Fue entonces, en uno de esos sueños repentinos cuando lo vi a lo lejos tirado debajo de una higuera, su alma, al igual que su cuerpo semidesnudo con lo poco de su ropa echa jirones hubieran podido ser el desprecio de cualquier mendigo. Miré a un lado y al otro, no había nadie, su soledad y la mía eran sin vacilación las soledades mas tristes y sin remedio que cualquiera pueda imaginar, sentí harta piedad de mí y me acerqué con la intención de darle de comer un poco de pan y beber un poco de vino que despreció sin miramientos y que yo había robado la noche anterior de una mesa donde se sirvió una cena en la poco después, supe que él había sido un invitado.
Levanté su cabeza del suelo para posarla en mis rodillas, acaricie su andrógino y angelical rostro para poder mirarlo y a la vez librarlo de los rulos de su cabellera negra como noche que le llovían sobre los ojos y le ahogaban la mirada, sentí en una mano el fuego de su piel canela, en el corazón toda la misericordia posible y en la otra mano las plumas que nacían de su espalda y que parecían madroños de estopa con la que ha sido limpiado por años las lámparas de aceite y los incensarios de algún templo pagano.
Cuando me miró a los ojos, vi que se encontraba en el fondo, más allá de su situación sólo quedaban los fuegos del infierno, lo supe porque yo de ellos venia saliendo, su voluntad había sido completamente resquebrajada, sólo le quedaba lo que para otros, los normales, era el lujo de respirar y que para nosotros los caídos, era el hálito que nos descubría ante los ojos de cualquiera como malditos.
Mi piedad en aquel tiempo era tan grande como mi lujuria, y sus ojos negros de obsidiana, su cabellera como tempestad nocturna, sus labios curvos de acertijo, su piel sedosa de color canela, la inmensa ternura que se desprendía de su desamparo y su cuerpo todo sin sexo a la vista, eran la formula perfecta para saciar los mas bajos instintos a los que yo de antemano había sido sentenciado.
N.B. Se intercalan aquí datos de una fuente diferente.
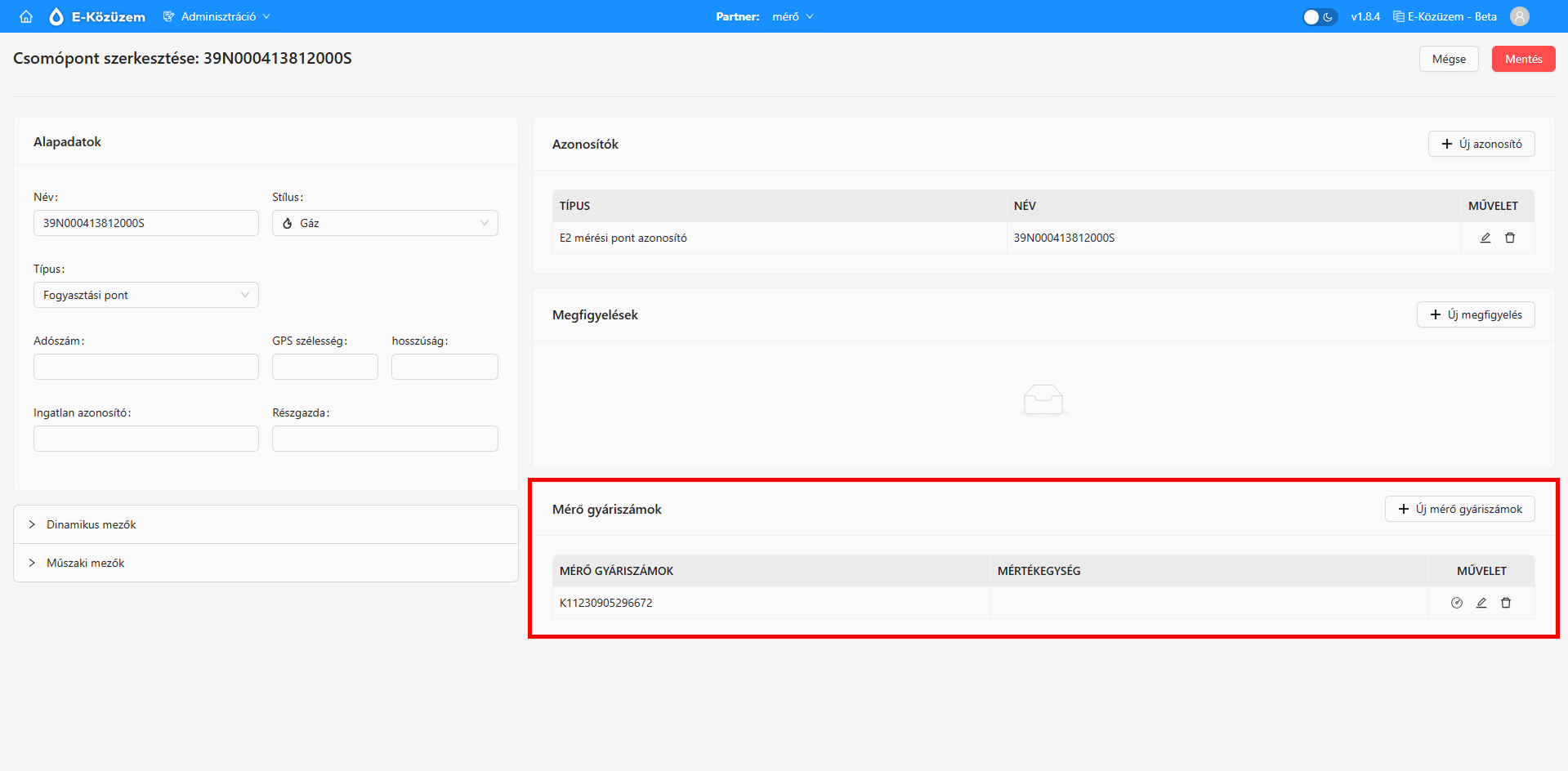The height and width of the screenshot is (771, 1568).
Task: Click the home icon in top bar
Action: (26, 16)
Limpié su rostro y le besé en frente, mis labios se acercaron a los suyos a un suspiro de distancia, sin embargo, cuando iba a realizar la conjunción deseada, mis labios se abrasaron a su aliento y comenzaron a fundirse como si fueran cera alrededor del pabilo en llamas, alejé con temor mi rostro, no así mis manos que continuaron con malicia acariciándolo con la esponja llena de agua con la que lavaba su cuerpo y que debió parecer bendita, pues al tiempo que el cochambre de su piel salía, él se iba incorporando batiendo lentamente sus desastrosas alas hasta ponerse de pie. Sus labios, ay señor, ¿cómo olvidarlo?, se movieron para ofrecerme una sonrisa llena de ironía y ternura si es que eso se puede, una sonrisa tan enorme que aun perdura hasta nuestros días y que se puede mirar en las noches claras cuando la luna, siendo apenas el filo de una uña, se disfraza como rama de árbol dispuesto para horca.
Fue ese día cuando aprendí que jamás tendría descanso, que por mas que me ocultara en algún local alejado de la mirada del señor y rodeado de nativos hambrientos de sesos y sedientos de verbo, ellos, los caídos, por culpa de mi maldecida piedad seguirían buscándome cada vez que necesitaran quien les reconfortara, quien les otorgara una caricia que al ser concedida no condenara a nadie, un maldito que al mirar al cielo no tuviera con quien quejarse, un inexperto del sexo que por más que estuviera cerca de su piel y de ellos jamás pudiera conocer si tienen sexo, una victima de sus chanzas a quien removerle toda la lujuria de su alma y cuerpo sin que pueda reventar en todo lo posible, el llanto blanco de su cuerpo.
Gayo. 24.3.11 en una tarde en la que, después de pagar la cuenta del teléfono y rumbo al local, me ha seguido una parvada de seres alados, una parvada de golondrinas sin nidos, sin adioses.